Personalization at scale is hard. To champion Attentive’s thousands of brands, we strive to provide deeply personalized experiences for every online shopper. In this post, I’ll walk through how we scaled our product recommendation system from thousands to hundreds of thousands of users per second, while simultaneously reducing cost and complexity. After extensive evaluation and frustrating attempts to optimize off-the-shelf solutions, we reached a breakthrough when we stepped back, re-assessed the fundamental computer science algorithmic necessities of the core calculation, and implemented the computation ourselves using LibTorch.
This project reflects how we solve problems here: start simple, challenge assumptions, and balance practical engineering with cutting-edge ML. If you already want to know more, be sure to check out openings on our team.
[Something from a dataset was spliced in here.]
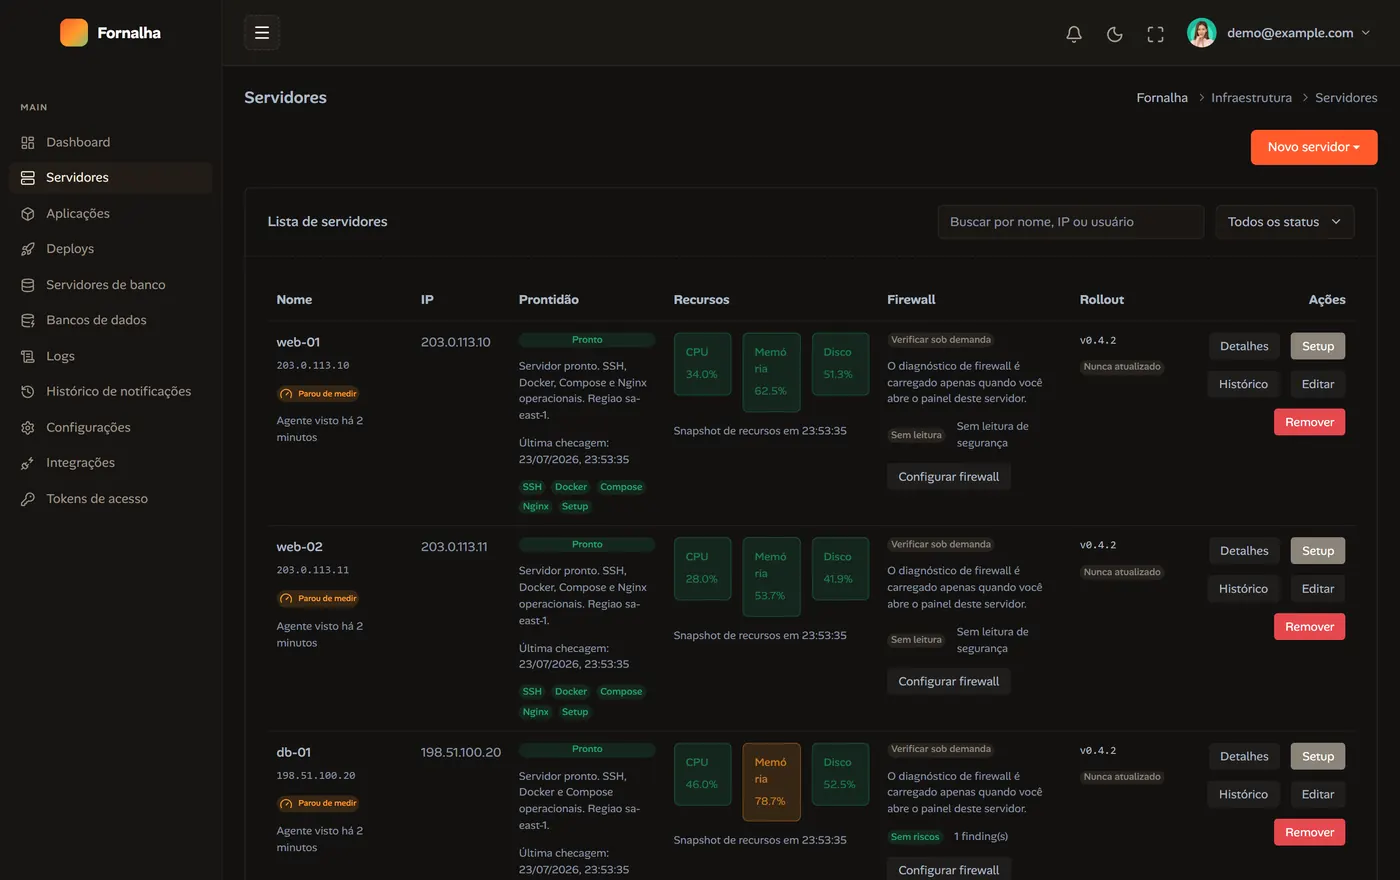Expand the demo@example.com user menu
In a previous blog post, our ML team described the creation of a two-tower model that leverages deep learning to compress rich, high-dimensional behavioral and catalog data into dense vector embeddings. Attentive incorporates the data from thousands of brands, millions of subscribers, and billions of events, allowing us to tailor messages to each individual subscriber from the brands they love. This deep learning architecture allows us to place every subscriber and every product into a shared embedding space. To find the best products for each subscriber, we simply want to find the product embeddings that are most similar to a given subscriber’s embedding. Mathematically, we can describe this as maximizing the cosine similarity between the vector embeddings.
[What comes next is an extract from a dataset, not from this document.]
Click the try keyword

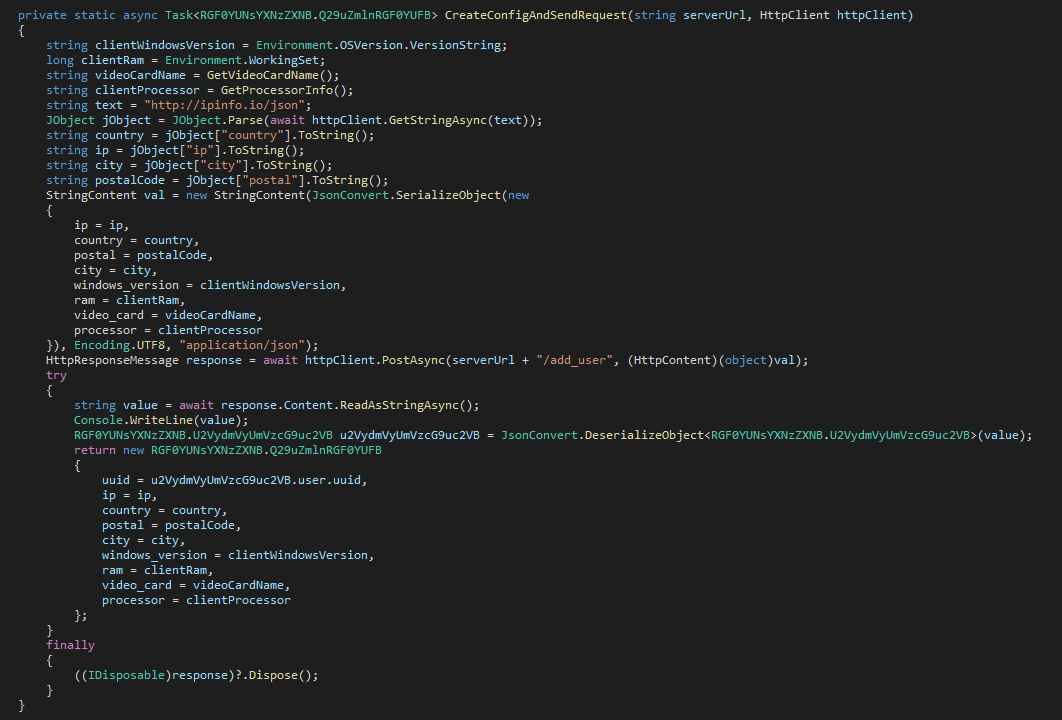point(56,375)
In our first production release, we sidestepped the serving complexity by precomputing the top 100 recommendations per user. This worked reasonably well for messages where the entire product catalog is in-scope, but falls short when we consider dynamic catalogs. In particular, product filters are challenging. For example, if a clothing brand wants to highlight their latest jeans, then applying those product filters might exclude all the precomputed recommendations for a given subscriber if they’ve only ever purchased shirts and shoes. Even for unfiltered campaigns, we also want to respect real-time changes to inventory status (we never send recommendations promoting out-of-stock products). For truly personalized marketing, we needed to compute recommendations at send time.
Our First Attempt: PGVector (Promising but Costly)
We began this project using PGVector, a developer-friendly PostgreSQL extension that natively supports vector search. For example, you can order results by cosine distance like this:
SELECT *
FROM products p
JOIN subscribers s ON (p.company_id = s.company_id)
WHERE s.id = 12345
ORDER BY p.embedding <=> u.embedding DESC
LIMIT 5;
That `<=>` operator does the heavy lifting: it computes the cosine distance between the vectors, sorts the results accordingly, returning the top five. It’s a simple and easy implementation that fits in well with the rest of our product catalog systems, which are already built around a PostgreSQL database. We quickly built a proof-of-concept and were delighted by the initial results.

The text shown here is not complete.